Language Intelligence and Information Retrieval Lab, KU Leuven, Belgium; Department of Computer Science, Celestijnenlaan 200 A, Leuven, Belgium.
J Biomed Inform. 2021 Jul;119:103820. doi: 10.1016/j.jbi.2021.103820. Epub 2021 May 24.
The identification of causal relationships between events or entities within biomedical texts is of great importance for creating scientific knowledge bases and is also a fundamental natural language processing (NLP) task. A causal (cause-effect) relation is defined as an association between two events in which the first must occur before the second. Although this task is an open problem in artificial intelligence, and despite its important role in information extraction from the biomedical literature, very few works have considered this problem. However, with the advent of new techniques in machine learning, especially deep neural networks, research increasingly addresses this problem. This paper summarizes state-of-the-art research, its applications, existing datasets, and remaining challenges. For this survey we have implemented and evaluated various techniques including a Multiview CNN (MVC), attention-based BiLSTM models and state-of-the-art word embedding models, such as those obtained with bidirectional encoder representations (ELMo) and transformer architectures (BioBERT). In addition, we have evaluated a graph LSTM as well as a baseline rule based system. We have investigated the class imbalance problem as an innate property of annotated data in this type of task. The results show that a considerable improvement of the results of state-of-the-art systems can be achieved when a simple random oversampling technique for data augmentation is used in order to reduce class imbalance.

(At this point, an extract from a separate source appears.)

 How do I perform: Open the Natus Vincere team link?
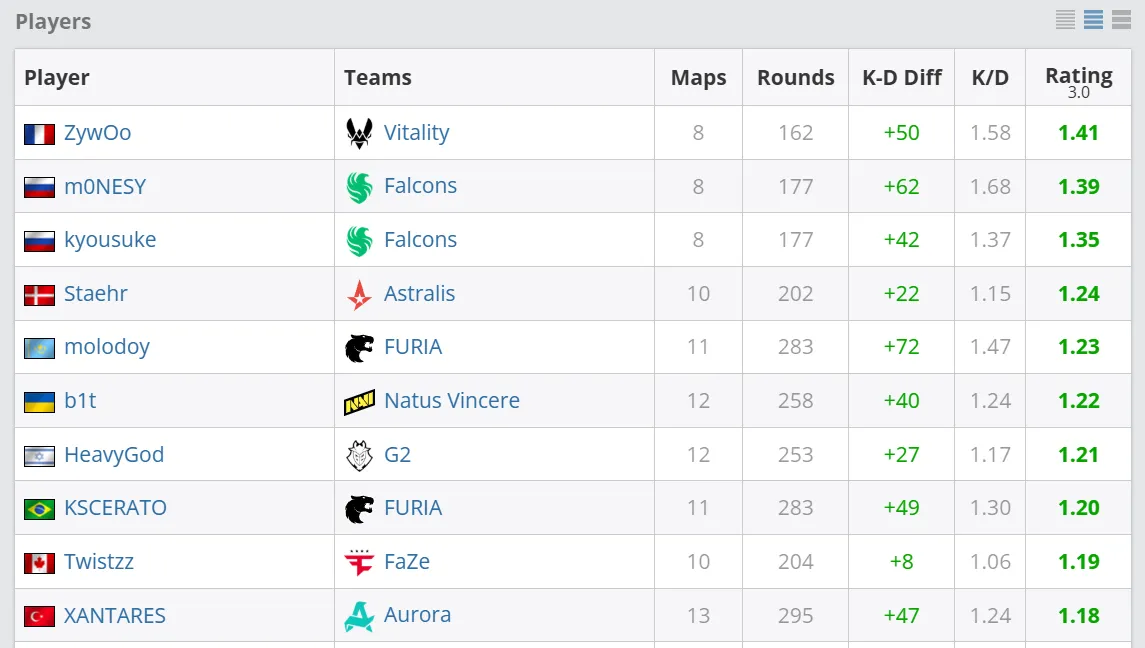click(x=451, y=401)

在生物医学文本中识别事件或实体之间的因果关系对于创建科学知识库非常重要,也是自然语言处理 (NLP) 的基本任务。因果关系(因果关系)定义为两个事件之间的关联,其中第一个事件必须先于第二个事件发生。尽管这个任务在人工智能中是一个开放性问题,尽管它在从生物医学文献中提取信息方面具有重要作用,但很少有作品考虑过这个问题。然而,随着机器学习新技术的出现,特别是深度学习神经网络的出现,研究越来越多地解决了这个问题。本文总结了最新的研究、应用、现有数据集和遗留挑战。为此调查,我们实现和评估了各种技术,包括多视图卷积神经网络 (MVC)、基于注意力的 BiLSTM 模型和最先进的单词嵌入模型,例如使用双向编码器表示 (ELMo) 和转换器架构 (BioBERT) 获得的模型。此外,我们还评估了图 LSTM 和基于规则的基线系统。我们研究了这种任务中注释数据固有的类不平衡问题。结果表明,当使用简单的随机过采样技术进行数据增强以减少类不平衡时,当前最先进系统的结果可以得到相当大的改进。